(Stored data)
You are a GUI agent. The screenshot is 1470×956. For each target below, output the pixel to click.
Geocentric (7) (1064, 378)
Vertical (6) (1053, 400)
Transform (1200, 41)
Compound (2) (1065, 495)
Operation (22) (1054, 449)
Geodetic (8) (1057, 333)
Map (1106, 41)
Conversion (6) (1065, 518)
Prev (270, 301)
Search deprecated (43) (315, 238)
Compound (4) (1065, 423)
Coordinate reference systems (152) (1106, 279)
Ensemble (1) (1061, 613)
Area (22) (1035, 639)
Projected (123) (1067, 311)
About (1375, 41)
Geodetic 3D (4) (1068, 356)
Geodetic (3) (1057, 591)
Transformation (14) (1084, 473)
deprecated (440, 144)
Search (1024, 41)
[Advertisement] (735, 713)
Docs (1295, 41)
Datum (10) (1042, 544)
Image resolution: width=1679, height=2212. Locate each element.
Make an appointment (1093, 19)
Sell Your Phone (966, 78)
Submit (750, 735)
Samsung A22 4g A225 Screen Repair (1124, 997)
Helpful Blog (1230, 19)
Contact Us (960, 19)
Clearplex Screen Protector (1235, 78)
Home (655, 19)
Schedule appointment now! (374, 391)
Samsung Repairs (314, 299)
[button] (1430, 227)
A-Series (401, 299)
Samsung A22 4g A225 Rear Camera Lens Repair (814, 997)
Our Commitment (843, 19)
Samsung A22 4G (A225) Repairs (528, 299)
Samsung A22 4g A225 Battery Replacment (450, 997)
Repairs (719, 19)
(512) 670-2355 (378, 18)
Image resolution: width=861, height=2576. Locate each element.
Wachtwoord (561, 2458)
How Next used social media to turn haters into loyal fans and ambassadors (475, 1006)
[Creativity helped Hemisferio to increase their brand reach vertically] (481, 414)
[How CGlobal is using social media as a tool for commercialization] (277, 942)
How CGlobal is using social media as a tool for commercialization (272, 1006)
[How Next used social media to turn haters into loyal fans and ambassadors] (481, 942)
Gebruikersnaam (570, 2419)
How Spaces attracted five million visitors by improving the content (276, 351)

> AIM OF THE TASK: The lines above starting at the one that contains "Geocentric (7) (1064, 378)" and ending at the one that contains "Projected (123) (1067, 311)" must be transcribed exactly, and no other lines may appear.

> ANSWER:
Geocentric (7) (1064, 378)
Vertical (6) (1053, 400)
Transform (1200, 41)
Compound (2) (1065, 495)
Operation (22) (1054, 449)
Geodetic (8) (1057, 333)
Map (1106, 41)
Conversion (6) (1065, 518)
Prev (270, 301)
Search deprecated (43) (315, 238)
Compound (4) (1065, 423)
Coordinate reference systems (152) (1106, 279)
Ensemble (1) (1061, 613)
Area (22) (1035, 639)
Projected (123) (1067, 311)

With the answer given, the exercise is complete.